TASK PROMPT: Set down a precise copy of the whole listing.

=======

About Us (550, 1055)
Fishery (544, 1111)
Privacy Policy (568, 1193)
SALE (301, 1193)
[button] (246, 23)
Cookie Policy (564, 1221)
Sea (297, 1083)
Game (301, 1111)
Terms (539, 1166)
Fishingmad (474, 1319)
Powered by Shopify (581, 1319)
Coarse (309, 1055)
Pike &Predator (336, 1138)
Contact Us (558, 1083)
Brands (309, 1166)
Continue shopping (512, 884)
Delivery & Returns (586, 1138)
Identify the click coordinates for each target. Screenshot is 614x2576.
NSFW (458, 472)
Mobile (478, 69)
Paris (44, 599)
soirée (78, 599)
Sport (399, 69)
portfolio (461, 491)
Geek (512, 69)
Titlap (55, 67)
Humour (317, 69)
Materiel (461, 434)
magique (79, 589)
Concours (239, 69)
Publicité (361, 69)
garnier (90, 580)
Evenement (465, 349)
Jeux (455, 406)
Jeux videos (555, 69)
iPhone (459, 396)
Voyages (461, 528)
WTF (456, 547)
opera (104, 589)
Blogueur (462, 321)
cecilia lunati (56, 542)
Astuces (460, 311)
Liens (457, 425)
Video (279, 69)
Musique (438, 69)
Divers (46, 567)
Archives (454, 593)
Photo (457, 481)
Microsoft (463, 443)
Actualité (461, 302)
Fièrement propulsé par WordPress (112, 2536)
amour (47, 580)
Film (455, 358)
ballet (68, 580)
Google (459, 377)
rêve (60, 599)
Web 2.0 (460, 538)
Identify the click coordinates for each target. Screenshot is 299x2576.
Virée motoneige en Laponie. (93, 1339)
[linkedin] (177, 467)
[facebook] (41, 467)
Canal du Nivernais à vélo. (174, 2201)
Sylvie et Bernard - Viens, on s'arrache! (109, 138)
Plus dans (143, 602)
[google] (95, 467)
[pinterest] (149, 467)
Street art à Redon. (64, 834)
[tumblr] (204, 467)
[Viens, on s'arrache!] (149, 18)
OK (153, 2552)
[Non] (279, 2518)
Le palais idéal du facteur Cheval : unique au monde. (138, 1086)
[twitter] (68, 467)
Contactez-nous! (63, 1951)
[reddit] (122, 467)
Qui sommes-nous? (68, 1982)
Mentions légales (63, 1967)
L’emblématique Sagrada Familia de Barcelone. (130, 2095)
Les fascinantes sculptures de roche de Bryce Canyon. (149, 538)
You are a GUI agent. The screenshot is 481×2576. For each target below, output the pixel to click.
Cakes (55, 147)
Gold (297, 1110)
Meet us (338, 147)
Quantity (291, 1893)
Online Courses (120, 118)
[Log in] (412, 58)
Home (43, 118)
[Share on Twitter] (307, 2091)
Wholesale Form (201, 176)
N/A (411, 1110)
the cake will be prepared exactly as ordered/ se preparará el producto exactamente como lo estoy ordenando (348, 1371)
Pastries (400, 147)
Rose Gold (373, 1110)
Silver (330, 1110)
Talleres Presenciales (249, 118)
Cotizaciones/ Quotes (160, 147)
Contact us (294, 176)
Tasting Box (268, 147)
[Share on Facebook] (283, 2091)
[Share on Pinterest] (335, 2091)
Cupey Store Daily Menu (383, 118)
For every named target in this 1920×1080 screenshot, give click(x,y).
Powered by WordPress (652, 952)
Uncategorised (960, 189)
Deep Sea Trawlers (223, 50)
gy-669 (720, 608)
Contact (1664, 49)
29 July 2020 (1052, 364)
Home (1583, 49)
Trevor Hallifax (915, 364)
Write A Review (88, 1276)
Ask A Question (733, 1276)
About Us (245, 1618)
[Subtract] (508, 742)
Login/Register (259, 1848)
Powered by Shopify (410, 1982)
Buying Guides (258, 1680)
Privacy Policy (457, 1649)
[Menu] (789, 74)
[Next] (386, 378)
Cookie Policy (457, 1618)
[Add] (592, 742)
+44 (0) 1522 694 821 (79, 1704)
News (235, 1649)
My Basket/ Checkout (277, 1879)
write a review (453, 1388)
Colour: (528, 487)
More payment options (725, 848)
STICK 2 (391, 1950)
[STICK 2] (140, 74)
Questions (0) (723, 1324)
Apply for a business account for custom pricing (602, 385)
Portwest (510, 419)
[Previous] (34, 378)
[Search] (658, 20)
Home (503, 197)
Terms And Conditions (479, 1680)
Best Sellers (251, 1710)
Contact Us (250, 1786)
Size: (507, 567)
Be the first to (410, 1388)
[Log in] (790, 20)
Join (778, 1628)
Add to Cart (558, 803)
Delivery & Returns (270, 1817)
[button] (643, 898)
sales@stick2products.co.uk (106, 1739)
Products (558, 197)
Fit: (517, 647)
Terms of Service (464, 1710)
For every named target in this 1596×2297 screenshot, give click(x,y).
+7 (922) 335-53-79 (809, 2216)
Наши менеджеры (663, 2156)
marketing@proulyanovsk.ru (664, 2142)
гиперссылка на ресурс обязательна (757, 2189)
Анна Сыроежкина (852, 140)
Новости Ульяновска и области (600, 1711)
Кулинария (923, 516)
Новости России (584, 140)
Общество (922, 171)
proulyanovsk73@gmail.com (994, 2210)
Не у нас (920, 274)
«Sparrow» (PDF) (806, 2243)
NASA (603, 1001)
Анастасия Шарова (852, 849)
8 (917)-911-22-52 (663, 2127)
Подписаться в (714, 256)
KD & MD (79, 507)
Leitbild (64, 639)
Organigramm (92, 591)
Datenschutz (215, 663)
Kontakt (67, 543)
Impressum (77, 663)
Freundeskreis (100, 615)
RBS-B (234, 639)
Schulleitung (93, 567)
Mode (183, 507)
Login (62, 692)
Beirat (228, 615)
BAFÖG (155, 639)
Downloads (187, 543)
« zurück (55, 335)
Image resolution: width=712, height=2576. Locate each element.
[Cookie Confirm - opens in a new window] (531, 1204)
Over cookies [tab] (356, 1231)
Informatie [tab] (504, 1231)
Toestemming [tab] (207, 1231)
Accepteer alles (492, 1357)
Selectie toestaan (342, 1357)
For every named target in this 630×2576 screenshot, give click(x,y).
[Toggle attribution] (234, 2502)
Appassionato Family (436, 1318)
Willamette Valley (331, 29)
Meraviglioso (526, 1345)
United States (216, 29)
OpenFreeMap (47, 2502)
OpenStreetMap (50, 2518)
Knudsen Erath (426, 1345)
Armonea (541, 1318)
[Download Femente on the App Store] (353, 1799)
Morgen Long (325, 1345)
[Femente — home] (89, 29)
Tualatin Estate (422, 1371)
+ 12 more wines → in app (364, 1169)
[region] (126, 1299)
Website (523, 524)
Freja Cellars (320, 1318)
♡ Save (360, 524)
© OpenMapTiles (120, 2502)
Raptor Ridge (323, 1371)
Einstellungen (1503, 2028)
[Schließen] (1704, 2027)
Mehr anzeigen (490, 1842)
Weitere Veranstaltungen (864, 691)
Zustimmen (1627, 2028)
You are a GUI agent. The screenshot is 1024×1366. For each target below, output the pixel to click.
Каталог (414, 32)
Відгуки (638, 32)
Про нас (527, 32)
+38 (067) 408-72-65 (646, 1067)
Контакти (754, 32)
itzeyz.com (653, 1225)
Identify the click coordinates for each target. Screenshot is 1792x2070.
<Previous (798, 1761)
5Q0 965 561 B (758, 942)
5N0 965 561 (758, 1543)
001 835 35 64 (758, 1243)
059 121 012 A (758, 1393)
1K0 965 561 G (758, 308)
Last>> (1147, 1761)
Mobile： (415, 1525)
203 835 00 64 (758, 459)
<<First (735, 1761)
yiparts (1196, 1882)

=======

SOLUTION TO THIS PROBLEM:
About Us (550, 1055)
Fishery (544, 1111)
Privacy Policy (568, 1193)
SALE (301, 1193)
[button] (246, 23)
Cookie Policy (564, 1221)
Sea (297, 1083)
Game (301, 1111)
Terms (539, 1166)
Fishingmad (474, 1319)
Powered by Shopify (581, 1319)
Coarse (309, 1055)
Pike &Predator (336, 1138)
Contact Us (558, 1083)
Brands (309, 1166)
Continue shopping (512, 884)
Delivery & Returns (586, 1138)
Identify the click coordinates for each target. Screenshot is 614x2576.
NSFW (458, 472)
Mobile (478, 69)
Paris (44, 599)
soirée (78, 599)
Sport (399, 69)
portfolio (461, 491)
Geek (512, 69)
Titlap (55, 67)
Humour (317, 69)
Materiel (461, 434)
magique (79, 589)
Concours (239, 69)
Publicité (361, 69)
garnier (90, 580)
Evenement (465, 349)
Jeux (455, 406)
Jeux videos (555, 69)
iPhone (459, 396)
Voyages (461, 528)
WTF (456, 547)
opera (104, 589)
Blogueur (462, 321)
cecilia lunati (56, 542)
Astuces (460, 311)
Liens (457, 425)
Video (279, 69)
Musique (438, 69)
Divers (46, 567)
Archives (454, 593)
Photo (457, 481)
Microsoft (463, 443)
Actualité (461, 302)
Fièrement propulsé par WordPress (112, 2536)
amour (47, 580)
Film (455, 358)
ballet (68, 580)
Google (459, 377)
rêve (60, 599)
Web 2.0 (460, 538)
Identify the click coordinates for each target. Screenshot is 299x2576.
Virée motoneige en Laponie. (93, 1339)
[linkedin] (177, 467)
[facebook] (41, 467)
Canal du Nivernais à vélo. (174, 2201)
Sylvie et Bernard - Viens, on s'arrache! (109, 138)
Plus dans (143, 602)
[google] (95, 467)
[pinterest] (149, 467)
Street art à Redon. (64, 834)
[tumblr] (204, 467)
[Viens, on s'arrache!] (149, 18)
OK (153, 2552)
[Non] (279, 2518)
Le palais idéal du facteur Cheval : unique au monde. (138, 1086)
[twitter] (68, 467)
Contactez-nous! (63, 1951)
[reddit] (122, 467)
Qui sommes-nous? (68, 1982)
Mentions légales (63, 1967)
L’emblématique Sagrada Familia de Barcelone. (130, 2095)
Les fascinantes sculptures de roche de Bryce Canyon. (149, 538)
You are a GUI agent. The screenshot is 481×2576. For each target below, output the pixel to click.
Cakes (55, 147)
Gold (297, 1110)
Meet us (338, 147)
Quantity (291, 1893)
Online Courses (120, 118)
[Log in] (412, 58)
Home (43, 118)
[Share on Twitter] (307, 2091)
Wholesale Form (201, 176)
N/A (411, 1110)
the cake will be prepared exactly as ordered/ se preparará el producto exactamente como lo estoy ordenando (348, 1371)
Pastries (400, 147)
Rose Gold (373, 1110)
Silver (330, 1110)
Talleres Presenciales (249, 118)
Cotizaciones/ Quotes (160, 147)
Contact us (294, 176)
Tasting Box (268, 147)
[Share on Facebook] (283, 2091)
[Share on Pinterest] (335, 2091)
Cupey Store Daily Menu (383, 118)
For every named target in this 1920×1080 screenshot, give click(x,y).
Powered by WordPress (652, 952)
Uncategorised (960, 189)
Deep Sea Trawlers (223, 50)
gy-669 (720, 608)
Contact (1664, 49)
29 July 2020 (1052, 364)
Home (1583, 49)
Trevor Hallifax (915, 364)
Write A Review (88, 1276)
Ask A Question (733, 1276)
About Us (245, 1618)
[Subtract] (508, 742)
Login/Register (259, 1848)
Powered by Shopify (410, 1982)
Buying Guides (258, 1680)
Privacy Policy (457, 1649)
[Menu] (789, 74)
[Next] (386, 378)
Cookie Policy (457, 1618)
[Add] (592, 742)
+44 (0) 1522 694 821 (79, 1704)
News (235, 1649)
My Basket/ Checkout (277, 1879)
write a review (453, 1388)
Colour: (528, 487)
More payment options (725, 848)
STICK 2 (391, 1950)
[STICK 2] (140, 74)
Questions (0) (723, 1324)
Apply for a business account for custom pricing (602, 385)
Portwest (510, 419)
[Previous] (34, 378)
[Search] (658, 20)
Home (503, 197)
Terms And Conditions (479, 1680)
Best Sellers (251, 1710)
Contact Us (250, 1786)
Size: (507, 567)
Be the first to (410, 1388)
[Log in] (790, 20)
Join (778, 1628)
Add to Cart (558, 803)
Delivery & Returns (270, 1817)
[button] (643, 898)
sales@stick2products.co.uk (106, 1739)
Products (558, 197)
Fit: (517, 647)
Terms of Service (464, 1710)
For every named target in this 1596×2297 screenshot, give click(x,y).
+7 (922) 335-53-79 (809, 2216)
Наши менеджеры (663, 2156)
marketing@proulyanovsk.ru (664, 2142)
гиперссылка на ресурс обязательна (757, 2189)
Анна Сыроежкина (852, 140)
Новости Ульяновска и области (600, 1711)
Кулинария (923, 516)
Новости России (584, 140)
Общество (922, 171)
proulyanovsk73@gmail.com (994, 2210)
Не у нас (920, 274)
«Sparrow» (PDF) (806, 2243)
NASA (603, 1001)
Анастасия Шарова (852, 849)
8 (917)-911-22-52 (663, 2127)
Подписаться в (714, 256)
KD & MD (79, 507)
Leitbild (64, 639)
Organigramm (92, 591)
Datenschutz (215, 663)
Kontakt (67, 543)
Impressum (77, 663)
Freundeskreis (100, 615)
RBS-B (234, 639)
Schulleitung (93, 567)
Mode (183, 507)
Login (62, 692)
Beirat (228, 615)
BAFÖG (155, 639)
Downloads (187, 543)
« zurück (55, 335)
Image resolution: width=712, height=2576. Locate each element.
[Cookie Confirm - opens in a new window] (531, 1204)
Over cookies [tab] (356, 1231)
Informatie [tab] (504, 1231)
Toestemming [tab] (207, 1231)
Accepteer alles (492, 1357)
Selectie toestaan (342, 1357)
For every named target in this 630×2576 screenshot, give click(x,y).
[Toggle attribution] (234, 2502)
Appassionato Family (436, 1318)
Willamette Valley (331, 29)
Meraviglioso (526, 1345)
United States (216, 29)
OpenFreeMap (47, 2502)
OpenStreetMap (50, 2518)
Knudsen Erath (426, 1345)
Armonea (541, 1318)
[Download Femente on the App Store] (353, 1799)
Morgen Long (325, 1345)
[Femente — home] (89, 29)
Tualatin Estate (422, 1371)
+ 12 more wines → in app (364, 1169)
[region] (126, 1299)
Website (523, 524)
Freja Cellars (320, 1318)
♡ Save (360, 524)
© OpenMapTiles (120, 2502)
Raptor Ridge (323, 1371)
Einstellungen (1503, 2028)
[Schließen] (1704, 2027)
Mehr anzeigen (490, 1842)
Weitere Veranstaltungen (864, 691)
Zustimmen (1627, 2028)
You are a GUI agent. The screenshot is 1024×1366. For each target below, output the pixel to click.
Каталог (414, 32)
Відгуки (638, 32)
Про нас (527, 32)
+38 (067) 408-72-65 (646, 1067)
Контакти (754, 32)
itzeyz.com (653, 1225)
Identify the click coordinates for each target. Screenshot is 1792x2070.
<Previous (798, 1761)
5Q0 965 561 B (758, 942)
5N0 965 561 (758, 1543)
001 835 35 64 (758, 1243)
059 121 012 A (758, 1393)
1K0 965 561 G (758, 308)
Last>> (1147, 1761)
Mobile： (415, 1525)
203 835 00 64 (758, 459)
<<First (735, 1761)
yiparts (1196, 1882)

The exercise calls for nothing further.